2 While “In der Strafkolonie” is commonly grouped with Kafka’s works on justice and punishment, numerous scholars have pointed out similarities to his later works on art and performance (Norris 430; Anderson 175; Corngold 77).

3 To keep the argument concise, two potentially relevant aspects are deliberately omitted: Franz Kafka’s preoccupation with his own body, especially in connection with his writing process (Anderson 184-88); and the often drawn parallel between his protagonists’ inability to make sense of their world and the analogue struggle of his readers with the interpretation of Kafka’s texts (Vogl 184-5). Concerning the topic “Kafka and the body” in general, see the works of Sell, Engelstein, and Shahar 456-462.

4 Gerhard Neumann proposes that the hunger artist tries to establish a so-called “absolute sign” which can only be validated by the complete disappearance of his body. While I agree with Neumann’s general premise, I see no need to postulate a self-negating “absolute sign.”

5 In accord with the conventions of Peirce scholarship, the “Collected Papers” are quoted not by page number, but by volume and paragraph number.

6 In the same paragraph, Peirce offers a concrete example for this distinction: “For instance, I point my finger to what I mean, but I can’t make my companion know what I mean, if he can’t see it, or if seeing it, it does not, to his mind, separate itself from the surrounding objects in the field of vision” (8.314). The parallel to the hunger artist’s situation is striking: he can display his emaciated body, figuratively pointing at it, but he cannot make his audience understand.

7 Oliver Jahraus makes a similar argument regarding the social legitimization of art, conceptualizing the protagonist’s failure and death as results of his misguided attempt to legitimize the art of fasting on a purely individual basis (435-6).

8 Andrea Bachner specifically “traces the obsession of post-structuralist theories of subjection with Franz Kafka’s story ‘In the Penal Colony’ by recontextualizing Kafka’s text in discourses on tattooing and body ornamentation in the late nineteenth and early twentieth centuries” (21).
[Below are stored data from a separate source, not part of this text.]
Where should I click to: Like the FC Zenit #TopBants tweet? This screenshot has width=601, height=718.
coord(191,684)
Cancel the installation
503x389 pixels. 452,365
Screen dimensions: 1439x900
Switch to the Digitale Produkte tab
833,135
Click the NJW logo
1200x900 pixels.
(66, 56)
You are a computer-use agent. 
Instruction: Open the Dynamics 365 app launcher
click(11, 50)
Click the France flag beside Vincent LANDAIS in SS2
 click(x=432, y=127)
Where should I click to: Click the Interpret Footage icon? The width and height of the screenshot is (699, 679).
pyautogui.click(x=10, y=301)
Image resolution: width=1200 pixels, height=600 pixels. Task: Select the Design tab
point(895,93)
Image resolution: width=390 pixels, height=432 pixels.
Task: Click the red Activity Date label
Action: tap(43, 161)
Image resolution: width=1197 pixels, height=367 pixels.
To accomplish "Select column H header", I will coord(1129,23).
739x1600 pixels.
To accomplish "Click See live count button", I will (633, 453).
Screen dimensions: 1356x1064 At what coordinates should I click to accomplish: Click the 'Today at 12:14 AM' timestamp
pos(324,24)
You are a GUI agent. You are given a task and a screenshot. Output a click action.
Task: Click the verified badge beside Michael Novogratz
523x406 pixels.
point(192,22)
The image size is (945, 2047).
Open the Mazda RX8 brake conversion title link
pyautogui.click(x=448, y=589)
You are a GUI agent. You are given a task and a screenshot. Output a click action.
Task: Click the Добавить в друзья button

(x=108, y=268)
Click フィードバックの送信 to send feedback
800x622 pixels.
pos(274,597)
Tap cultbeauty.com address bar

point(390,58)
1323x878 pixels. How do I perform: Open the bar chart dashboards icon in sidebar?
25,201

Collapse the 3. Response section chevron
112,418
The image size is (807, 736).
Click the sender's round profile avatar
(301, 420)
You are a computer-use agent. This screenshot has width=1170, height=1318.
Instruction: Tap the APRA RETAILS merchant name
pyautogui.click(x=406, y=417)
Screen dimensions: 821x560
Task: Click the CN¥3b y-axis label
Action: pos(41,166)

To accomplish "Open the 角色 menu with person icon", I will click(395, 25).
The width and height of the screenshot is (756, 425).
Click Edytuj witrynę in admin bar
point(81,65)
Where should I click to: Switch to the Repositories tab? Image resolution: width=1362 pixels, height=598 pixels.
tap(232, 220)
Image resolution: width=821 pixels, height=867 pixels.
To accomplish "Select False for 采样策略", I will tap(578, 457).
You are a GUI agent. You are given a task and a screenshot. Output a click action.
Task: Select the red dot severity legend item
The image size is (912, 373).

9 Notable dissenting opinions include Bernd Seiler (91) and Andrea Polaschegg (658-9) who both reject the notion of the officer as an unreliable narrator. Rebecca Schuman, by contrast, goes so far as to suggest that, since no example of the correctly functioning machine was provided in the text, the readers had no basis to judge “whether the machine’s malfunction was random, systematic, a normal case, a special case, or, in fact, a ‘malfunction’ at all” (157).

Additional information

Notes on contributors

Christian Baier

Christian Baier is Associate Professor in the Department of German Language and Literature at Seoul National University in South Korea. His research interests include the theory of fictionality and the concepts of autobiography and autofiction, as well as the works of Franz Kafka, Günter Grass, and Thomas Mann. His current research focuses on the concept of narrative, especially in its non-textual, discursive variations and their implications for the phenomenon of post-truth.